• **TO DO**: Please repeat the listing below in its entirety, exactly.

• **THE INPUT**:
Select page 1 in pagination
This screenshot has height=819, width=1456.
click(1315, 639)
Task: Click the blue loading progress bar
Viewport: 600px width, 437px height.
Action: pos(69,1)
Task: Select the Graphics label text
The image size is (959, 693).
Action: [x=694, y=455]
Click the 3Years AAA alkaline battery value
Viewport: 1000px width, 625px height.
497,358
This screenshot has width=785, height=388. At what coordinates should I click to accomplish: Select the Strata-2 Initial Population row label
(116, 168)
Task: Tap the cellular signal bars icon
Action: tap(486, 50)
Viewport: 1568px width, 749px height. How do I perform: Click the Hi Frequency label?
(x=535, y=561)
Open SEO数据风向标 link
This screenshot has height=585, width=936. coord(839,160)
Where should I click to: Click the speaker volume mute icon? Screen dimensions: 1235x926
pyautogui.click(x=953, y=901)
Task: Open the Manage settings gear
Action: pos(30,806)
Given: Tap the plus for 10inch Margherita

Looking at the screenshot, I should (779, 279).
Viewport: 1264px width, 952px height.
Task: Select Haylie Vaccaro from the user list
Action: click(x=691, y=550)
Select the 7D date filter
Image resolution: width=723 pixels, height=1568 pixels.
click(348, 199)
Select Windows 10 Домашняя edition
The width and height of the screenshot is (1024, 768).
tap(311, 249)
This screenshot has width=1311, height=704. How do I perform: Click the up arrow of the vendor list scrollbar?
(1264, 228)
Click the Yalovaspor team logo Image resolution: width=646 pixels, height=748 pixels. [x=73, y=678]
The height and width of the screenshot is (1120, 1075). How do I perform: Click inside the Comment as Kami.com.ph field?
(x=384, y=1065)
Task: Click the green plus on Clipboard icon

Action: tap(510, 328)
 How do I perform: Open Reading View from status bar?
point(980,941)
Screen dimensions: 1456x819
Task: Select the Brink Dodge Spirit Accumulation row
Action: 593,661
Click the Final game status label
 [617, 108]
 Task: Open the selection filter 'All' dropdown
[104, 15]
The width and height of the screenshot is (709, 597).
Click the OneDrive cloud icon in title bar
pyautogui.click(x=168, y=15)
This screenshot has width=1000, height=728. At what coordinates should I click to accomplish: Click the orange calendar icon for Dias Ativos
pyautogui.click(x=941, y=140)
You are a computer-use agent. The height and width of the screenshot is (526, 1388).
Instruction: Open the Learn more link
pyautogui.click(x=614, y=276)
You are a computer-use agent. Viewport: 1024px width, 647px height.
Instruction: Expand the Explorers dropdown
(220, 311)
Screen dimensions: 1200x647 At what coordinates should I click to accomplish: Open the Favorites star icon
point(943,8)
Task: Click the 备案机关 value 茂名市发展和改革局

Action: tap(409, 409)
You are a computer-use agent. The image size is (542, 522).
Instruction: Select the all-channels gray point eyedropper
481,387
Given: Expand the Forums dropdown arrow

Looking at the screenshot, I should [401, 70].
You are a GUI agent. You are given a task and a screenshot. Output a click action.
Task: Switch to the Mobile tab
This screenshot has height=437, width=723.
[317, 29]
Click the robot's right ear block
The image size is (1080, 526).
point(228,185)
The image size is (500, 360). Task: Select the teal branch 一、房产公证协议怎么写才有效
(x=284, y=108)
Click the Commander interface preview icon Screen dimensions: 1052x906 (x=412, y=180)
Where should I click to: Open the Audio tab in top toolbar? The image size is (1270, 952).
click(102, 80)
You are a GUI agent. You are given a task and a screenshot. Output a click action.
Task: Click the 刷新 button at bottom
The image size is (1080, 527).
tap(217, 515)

• **RESULT**:
Select page 1 in pagination
This screenshot has height=819, width=1456.
click(1315, 639)
Task: Click the blue loading progress bar
Viewport: 600px width, 437px height.
Action: pos(69,1)
Task: Select the Graphics label text
The image size is (959, 693).
Action: [x=694, y=455]
Click the 3Years AAA alkaline battery value
Viewport: 1000px width, 625px height.
497,358
This screenshot has width=785, height=388. At what coordinates should I click to accomplish: Select the Strata-2 Initial Population row label
(116, 168)
Task: Tap the cellular signal bars icon
Action: tap(486, 50)
Viewport: 1568px width, 749px height. How do I perform: Click the Hi Frequency label?
(x=535, y=561)
Open SEO数据风向标 link
This screenshot has height=585, width=936. coord(839,160)
Where should I click to: Click the speaker volume mute icon? Screen dimensions: 1235x926
pyautogui.click(x=953, y=901)
Task: Open the Manage settings gear
Action: pos(30,806)
Given: Tap the plus for 10inch Margherita

Looking at the screenshot, I should (779, 279).
Viewport: 1264px width, 952px height.
Task: Select Haylie Vaccaro from the user list
Action: click(x=691, y=550)
Select the 7D date filter
Image resolution: width=723 pixels, height=1568 pixels.
click(348, 199)
Select Windows 10 Домашняя edition
The width and height of the screenshot is (1024, 768).
tap(311, 249)
This screenshot has width=1311, height=704. How do I perform: Click the up arrow of the vendor list scrollbar?
(1264, 228)
Click the Yalovaspor team logo Image resolution: width=646 pixels, height=748 pixels. [x=73, y=678]
The height and width of the screenshot is (1120, 1075). How do I perform: Click inside the Comment as Kami.com.ph field?
(x=384, y=1065)
Task: Click the green plus on Clipboard icon

Action: tap(510, 328)
 How do I perform: Open Reading View from status bar?
point(980,941)
Screen dimensions: 1456x819
Task: Select the Brink Dodge Spirit Accumulation row
Action: 593,661
Click the Final game status label
 [617, 108]
 Task: Open the selection filter 'All' dropdown
[104, 15]
The width and height of the screenshot is (709, 597).
Click the OneDrive cloud icon in title bar
pyautogui.click(x=168, y=15)
This screenshot has width=1000, height=728. At what coordinates should I click to accomplish: Click the orange calendar icon for Dias Ativos
pyautogui.click(x=941, y=140)
You are a computer-use agent. The height and width of the screenshot is (526, 1388).
Instruction: Open the Learn more link
pyautogui.click(x=614, y=276)
You are a computer-use agent. Viewport: 1024px width, 647px height.
Instruction: Expand the Explorers dropdown
(220, 311)
Screen dimensions: 1200x647 At what coordinates should I click to accomplish: Open the Favorites star icon
point(943,8)
Task: Click the 备案机关 value 茂名市发展和改革局

Action: tap(409, 409)
You are a computer-use agent. The image size is (542, 522).
Instruction: Select the all-channels gray point eyedropper
481,387
Given: Expand the Forums dropdown arrow

Looking at the screenshot, I should [401, 70].
You are a GUI agent. You are given a task and a screenshot. Output a click action.
Task: Switch to the Mobile tab
This screenshot has height=437, width=723.
[317, 29]
Click the robot's right ear block
The image size is (1080, 526).
point(228,185)
The image size is (500, 360). Task: Select the teal branch 一、房产公证协议怎么写才有效
(x=284, y=108)
Click the Commander interface preview icon Screen dimensions: 1052x906 (x=412, y=180)
Where should I click to: Open the Audio tab in top toolbar? The image size is (1270, 952).
click(102, 80)
You are a GUI agent. You are given a task and a screenshot. Output a click action.
Task: Click the 刷新 button at bottom
The image size is (1080, 527).
tap(217, 515)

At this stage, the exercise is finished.